Su farmacia, emplazada en la casona que forma ángulo entre la plaza de Feijoo y el Preguntoiro, se convirtió en un oasis de erudición y liberalismo. Por algo los coetáneos la llamaban «la esquina del combate». Su titular, además de sentar cátedra en el foro de su rebotica, demostraba también innatas dotes comerciales. «Sus aptitudes para los negocios -escribe José Luis Urreiztieta en Las tertulias de rebotica en España- eran tan sobresalientes que no solamente tenía montados negocios importantes en Galicia, sino también y bastante complejos en Madrid, alcanzando su extensa red comercial hasta los países americanos, por lo menos en Lima, y con ello consiguió reunir una fortuna de cierta importancia». El autor cita también su talante generoso, siempre presto a acudir «en ayuda de los necesitados con obras de beneficencia para desvalidos y enfermos».

PRADO VUELVE A SU CELDA

En enero de 1819, Casiano de Prado salió del calabozo del Santo Oficio. Como Galileo, antes tuvo que retractarse. Al año siguiente, ya con los liberales en el poder y suprimida la Inquisición, volvió a visitar su lugar de suplicio. No pudo rescatar los versos que había grabado en las paredes del calabozo. Una mano de cal los había borrado, tal vez con el fin de preparar la celda para su último huésped: el conde de Montijo, el embozado Tío Pedro del Motín de Aranjuez.

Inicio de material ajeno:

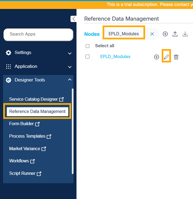Delete the EPLD_Modules node
The image size is (193, 199).
click(176, 57)
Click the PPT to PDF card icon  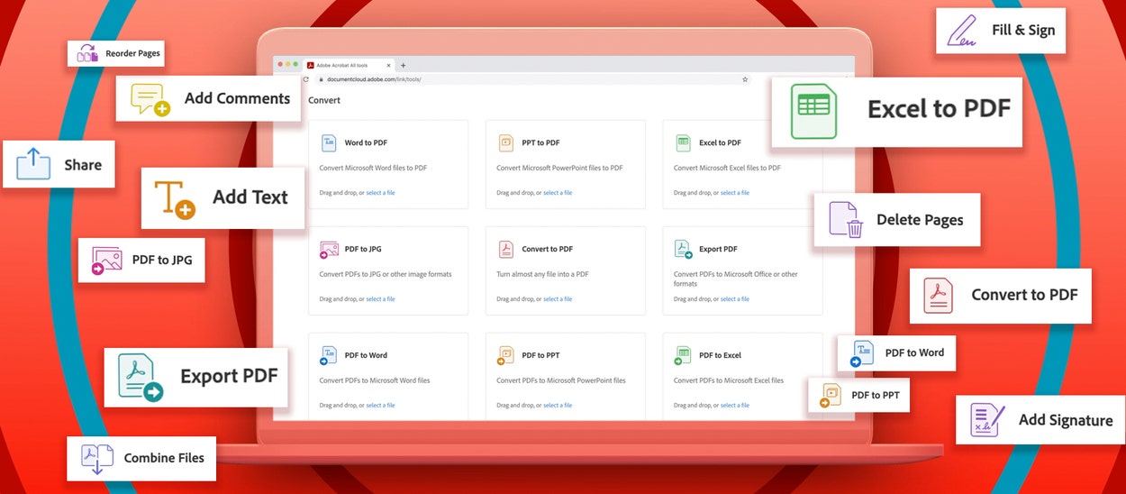point(505,143)
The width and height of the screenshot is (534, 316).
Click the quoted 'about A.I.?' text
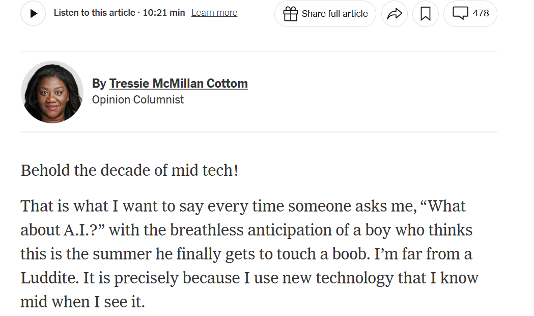coord(63,230)
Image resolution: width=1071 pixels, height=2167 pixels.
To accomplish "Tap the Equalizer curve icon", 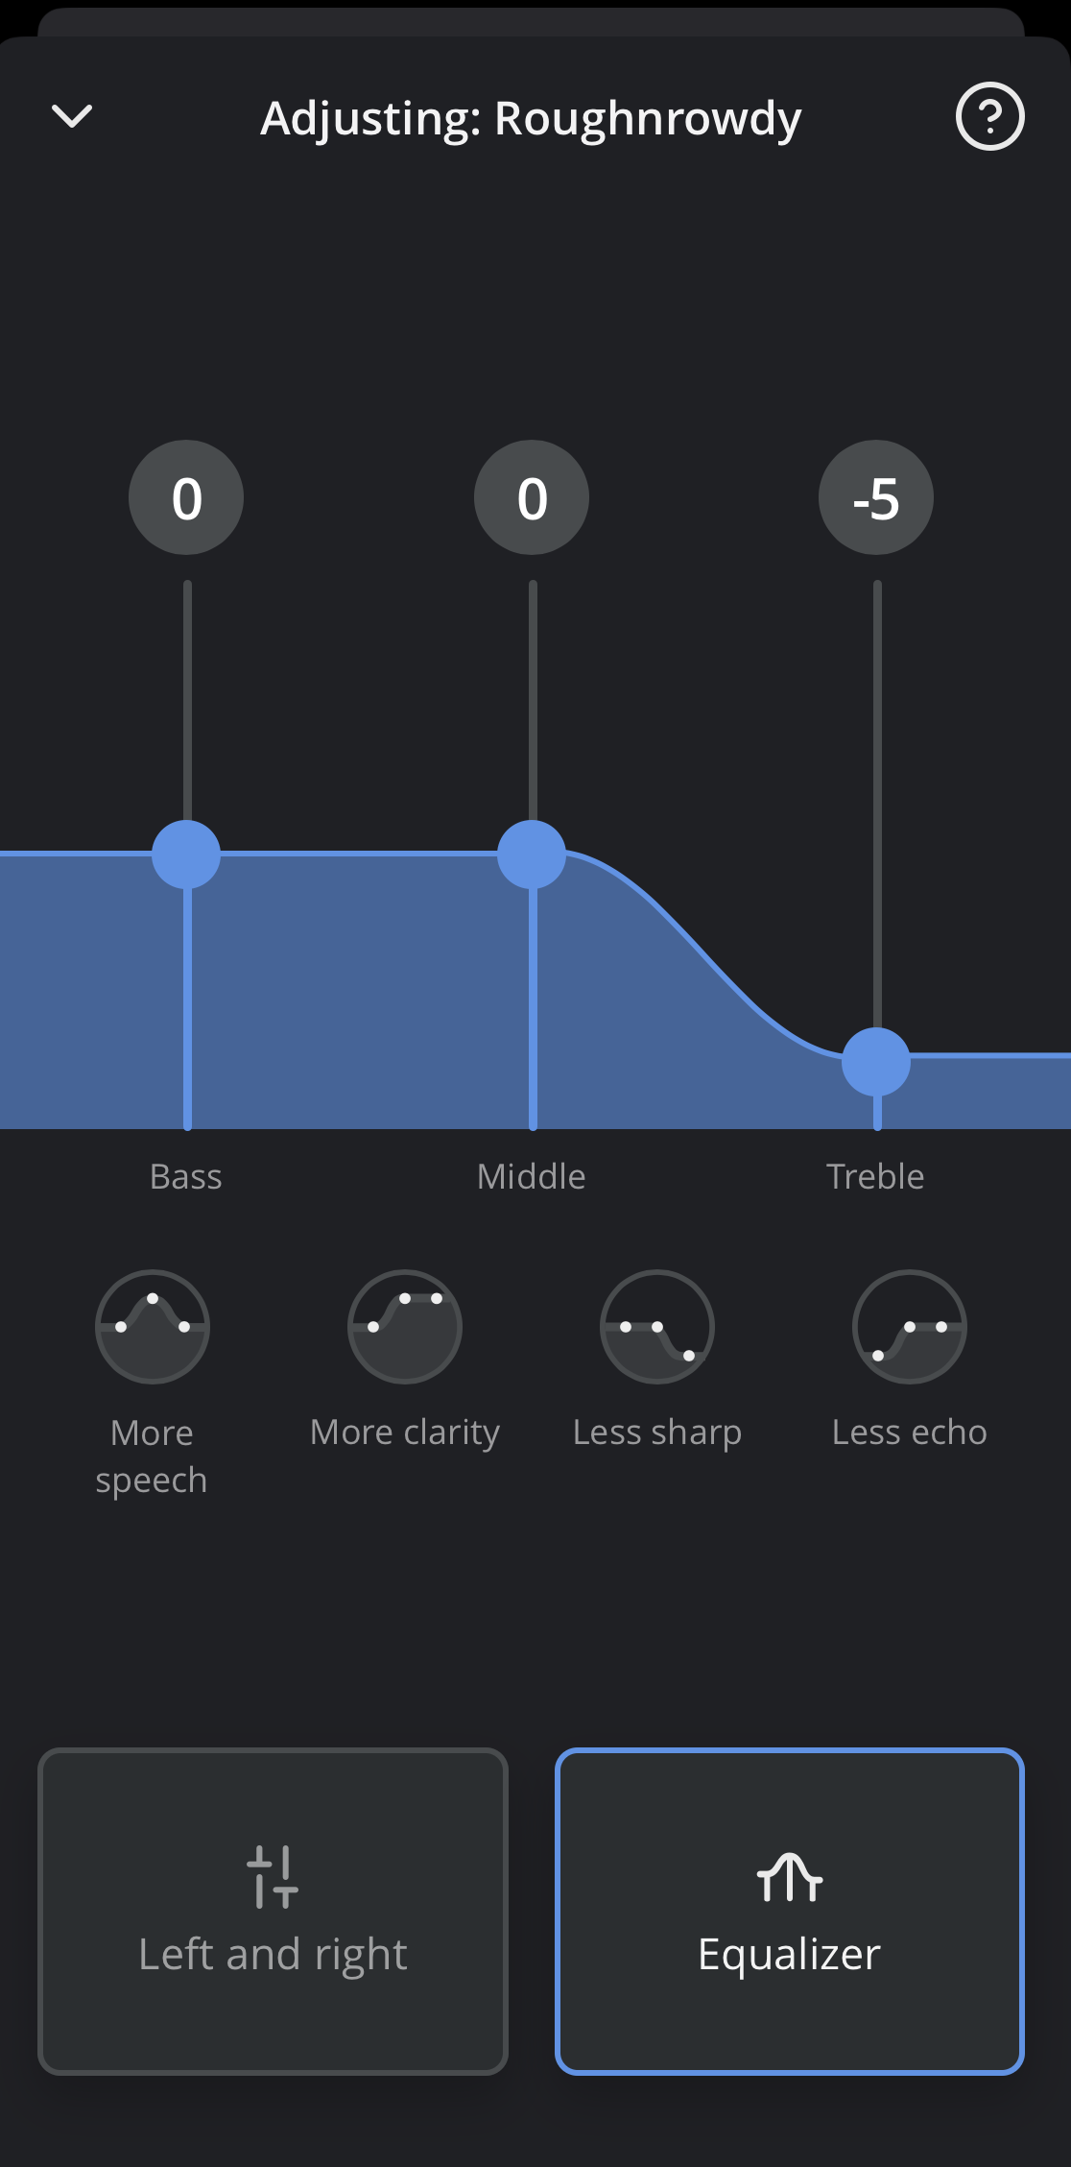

Casiano de Prado marchó a Madrid para hacerse sabio: ingeniero de minas y geólogo, está considerado el descubridor del Paleolítico español. Suárez Freire, que ya era sabio, ocupó el pazo de la Inquisición: el edificio, ubicado en la actual plaza de Galicia hasta que la piqueta demolió la joya arquitectónica, pasó a albergar el Colegio de Farmacia. El círculo entre el estudiante de y su director se había cerrado. El colegio, con 26 alumnos a la sazón, solo duró un año en la nueva sede: tiempo escaso para disipar los horrores incrustados en aquellas paredes.